Escrita por cada uno de ellos y dirigida por Ray Garduño, Un TREN para LUNA nos cuenta la historia de Metz, una niña de nueve años que ama jugar con su hermano y su abuelo. Sin embargo, todo cambia cuando la vida adulta y sus problemas se entre cruzan con el mundo de fantasía e imaginación que Metz comparte con su abuelo.  En palabras de sus creadores “Un tren para luna es un homenaje a los niños que fuimos y a los abuelos que conocimos o quisimos conocer más”.

 

En entrevista con Última Fila platicamos sobre esta entrañable obra teatral para niños de todas las edades, que seguramente tocarán tu memoria e infancia, de la que podrás disfrutar de la única función abierta para público general en este año el próximo domingo 25 de Noviembre a las 18:00 hrs en la Casa de la Cultura.

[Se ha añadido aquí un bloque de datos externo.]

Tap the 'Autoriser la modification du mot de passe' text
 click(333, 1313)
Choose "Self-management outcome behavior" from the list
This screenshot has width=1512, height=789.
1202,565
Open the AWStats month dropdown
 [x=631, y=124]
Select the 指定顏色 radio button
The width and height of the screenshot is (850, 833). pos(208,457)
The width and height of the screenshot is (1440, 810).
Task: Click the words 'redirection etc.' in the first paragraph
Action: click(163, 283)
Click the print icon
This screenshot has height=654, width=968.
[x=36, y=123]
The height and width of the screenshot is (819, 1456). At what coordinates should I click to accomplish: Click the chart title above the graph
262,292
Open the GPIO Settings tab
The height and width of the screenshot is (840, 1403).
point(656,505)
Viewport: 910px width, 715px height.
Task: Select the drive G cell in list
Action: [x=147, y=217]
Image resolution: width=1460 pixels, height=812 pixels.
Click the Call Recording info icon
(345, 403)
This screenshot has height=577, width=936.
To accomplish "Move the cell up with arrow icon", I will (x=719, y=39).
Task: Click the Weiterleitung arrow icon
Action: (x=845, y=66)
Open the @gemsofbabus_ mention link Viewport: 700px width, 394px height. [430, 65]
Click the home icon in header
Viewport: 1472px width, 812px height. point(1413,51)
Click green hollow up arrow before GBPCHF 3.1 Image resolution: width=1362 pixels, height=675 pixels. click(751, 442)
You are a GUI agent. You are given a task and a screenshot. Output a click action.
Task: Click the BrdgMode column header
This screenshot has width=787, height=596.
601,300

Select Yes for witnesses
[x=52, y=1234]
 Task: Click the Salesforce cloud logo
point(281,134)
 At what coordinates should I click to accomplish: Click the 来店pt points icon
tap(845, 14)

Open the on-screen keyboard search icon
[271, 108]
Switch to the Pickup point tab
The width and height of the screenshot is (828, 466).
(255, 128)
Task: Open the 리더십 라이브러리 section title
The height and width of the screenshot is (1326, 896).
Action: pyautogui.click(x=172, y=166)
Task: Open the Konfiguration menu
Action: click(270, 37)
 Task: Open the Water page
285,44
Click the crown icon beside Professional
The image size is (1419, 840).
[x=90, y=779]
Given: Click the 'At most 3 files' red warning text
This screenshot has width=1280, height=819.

¿Cuál es el inicio de Última Fila?

Robin: La compañía inició hace cerca de 3 años, cuando Eduardo, Mauricio y yo teníamos la inquietud de hacer una obra juntos. Con el apoyo de una beca PECDA hicimos “Estudio de una Depresión”, que sería nuestra primer obra de la compañía, la cual ganó en la Muestra Estatal de Teatro, luego la Muestra Regional de Teatro y participó en la Muestra Nacional. En el camino, conocimos a los que ahora son nuestro productor, Carlos Rocha, y a la asistente de dirección, Mariana Rosales. Finalmente se integraron Marisol Paredes y Daniela Jerez.  

Todos compartíamos la inquietud de seguir trabajando con  obras que fueran honestas y reflexivas que tocaran al público.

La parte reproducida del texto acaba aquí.